[Records from a collection]
■ ■ ■

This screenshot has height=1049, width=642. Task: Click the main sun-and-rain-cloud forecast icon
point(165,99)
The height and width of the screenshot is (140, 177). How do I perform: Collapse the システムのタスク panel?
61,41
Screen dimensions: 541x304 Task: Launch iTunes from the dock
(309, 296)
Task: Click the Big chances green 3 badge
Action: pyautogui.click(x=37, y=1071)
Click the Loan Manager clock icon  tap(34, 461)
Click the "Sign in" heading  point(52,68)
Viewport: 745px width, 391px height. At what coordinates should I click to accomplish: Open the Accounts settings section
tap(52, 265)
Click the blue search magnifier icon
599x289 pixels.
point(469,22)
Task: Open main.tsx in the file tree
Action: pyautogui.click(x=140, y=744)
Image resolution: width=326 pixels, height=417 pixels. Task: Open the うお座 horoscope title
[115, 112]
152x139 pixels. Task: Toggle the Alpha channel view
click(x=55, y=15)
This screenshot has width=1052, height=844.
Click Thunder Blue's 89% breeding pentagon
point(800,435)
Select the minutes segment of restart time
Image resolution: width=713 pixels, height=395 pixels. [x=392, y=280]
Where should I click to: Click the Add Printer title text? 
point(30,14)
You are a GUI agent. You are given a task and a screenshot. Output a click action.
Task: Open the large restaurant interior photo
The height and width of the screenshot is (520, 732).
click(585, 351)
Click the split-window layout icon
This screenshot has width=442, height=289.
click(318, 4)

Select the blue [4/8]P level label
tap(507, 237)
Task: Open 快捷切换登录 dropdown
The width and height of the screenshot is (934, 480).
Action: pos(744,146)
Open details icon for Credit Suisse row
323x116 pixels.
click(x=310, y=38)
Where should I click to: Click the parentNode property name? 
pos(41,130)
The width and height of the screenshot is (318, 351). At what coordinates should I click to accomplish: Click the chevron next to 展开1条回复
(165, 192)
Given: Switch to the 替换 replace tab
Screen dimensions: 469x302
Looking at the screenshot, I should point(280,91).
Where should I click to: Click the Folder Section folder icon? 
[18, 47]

■ ■ ■

■ REQUIRED ACTION
Output all of the data above without any alteration.

■ EXERCISE SOLUTION
This screenshot has height=1049, width=642. Task: Click the main sun-and-rain-cloud forecast icon
point(165,99)
The height and width of the screenshot is (140, 177). How do I perform: Collapse the システムのタスク panel?
61,41
Screen dimensions: 541x304 Task: Launch iTunes from the dock
(309, 296)
Task: Click the Big chances green 3 badge
Action: pyautogui.click(x=37, y=1071)
Click the Loan Manager clock icon  tap(34, 461)
Click the "Sign in" heading  point(52,68)
Viewport: 745px width, 391px height. At what coordinates should I click to accomplish: Open the Accounts settings section
tap(52, 265)
Click the blue search magnifier icon
599x289 pixels.
point(469,22)
Task: Open main.tsx in the file tree
Action: pyautogui.click(x=140, y=744)
Image resolution: width=326 pixels, height=417 pixels. Task: Open the うお座 horoscope title
[115, 112]
152x139 pixels. Task: Toggle the Alpha channel view
click(x=55, y=15)
This screenshot has width=1052, height=844.
Click Thunder Blue's 89% breeding pentagon
point(800,435)
Select the minutes segment of restart time
Image resolution: width=713 pixels, height=395 pixels. [x=392, y=280]
Where should I click to: Click the Add Printer title text? 
point(30,14)
You are a GUI agent. You are given a task and a screenshot. Output a click action.
Task: Open the large restaurant interior photo
The height and width of the screenshot is (520, 732).
click(585, 351)
Click the split-window layout icon
This screenshot has width=442, height=289.
click(318, 4)

Select the blue [4/8]P level label
tap(507, 237)
Task: Open 快捷切换登录 dropdown
The width and height of the screenshot is (934, 480).
Action: pos(744,146)
Open details icon for Credit Suisse row
323x116 pixels.
click(x=310, y=38)
Where should I click to: Click the parentNode property name? 
pos(41,130)
The width and height of the screenshot is (318, 351). At what coordinates should I click to accomplish: Click the chevron next to 展开1条回复
(165, 192)
Given: Switch to the 替换 replace tab
Screen dimensions: 469x302
Looking at the screenshot, I should point(280,91).
Where should I click to: Click the Folder Section folder icon? 
[18, 47]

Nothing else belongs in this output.